__Task directions__:
Beginning with the line that contains "Task: Click the inbound list user icon", copy each subsequent line of the data below through the last one, including both ends but not the pictures.
Start of Block
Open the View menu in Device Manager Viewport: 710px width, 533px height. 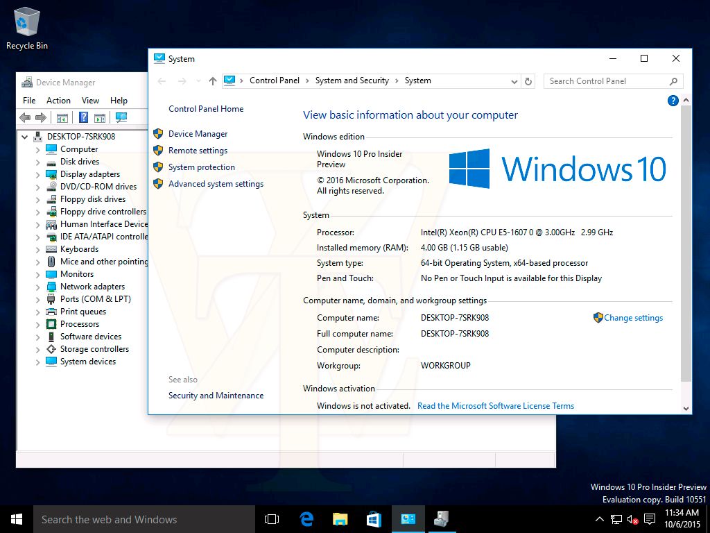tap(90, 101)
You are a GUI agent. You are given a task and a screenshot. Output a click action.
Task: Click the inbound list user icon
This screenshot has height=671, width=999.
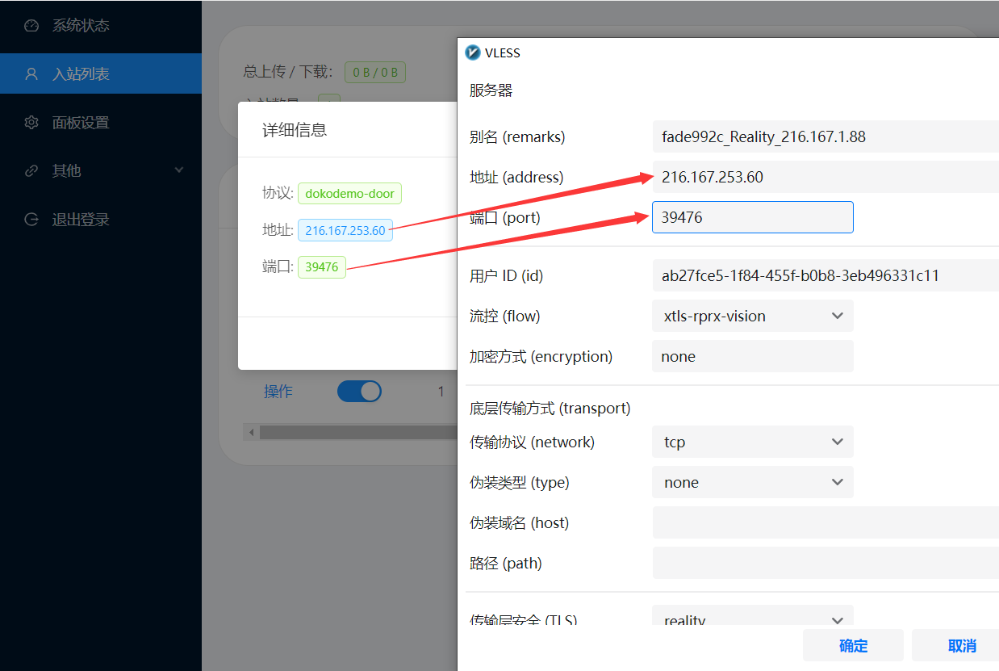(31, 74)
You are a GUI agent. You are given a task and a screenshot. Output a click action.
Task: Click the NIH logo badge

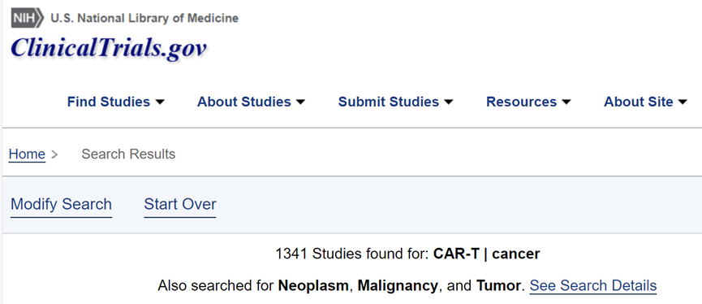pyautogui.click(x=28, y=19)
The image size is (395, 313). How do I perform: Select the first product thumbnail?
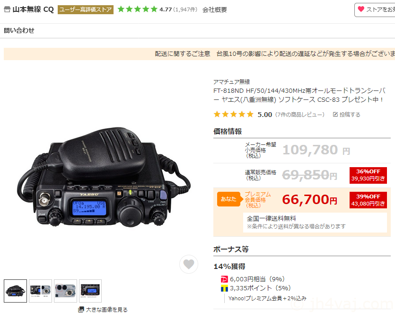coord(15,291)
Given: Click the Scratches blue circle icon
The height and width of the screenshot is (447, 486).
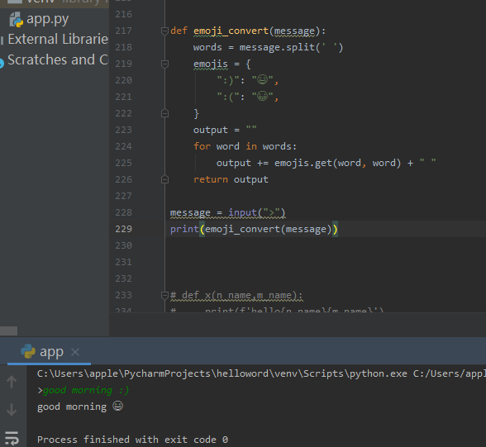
End of Block
__Task result__:
Task: Click the inbound list user icon
This screenshot has height=671, width=999.
(31, 74)
You are a GUI agent. You are given a task and a screenshot. Output a click action.
Task: Click the NIH logo badge

pyautogui.click(x=28, y=19)
The image size is (395, 313). How do I perform: Select the first product thumbnail?
coord(15,291)
Given: Click the Scratches blue circle icon
The height and width of the screenshot is (447, 486).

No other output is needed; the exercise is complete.